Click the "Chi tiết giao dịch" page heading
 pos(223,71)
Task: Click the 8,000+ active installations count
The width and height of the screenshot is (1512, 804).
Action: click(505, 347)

··········

Task directions: Could I ask you to return the records exactly and in full?

Task solution:
Click the "Chi tiết giao dịch" page heading
 pos(223,71)
Task: Click the 8,000+ active installations count
The width and height of the screenshot is (1512, 804).
Action: click(505, 347)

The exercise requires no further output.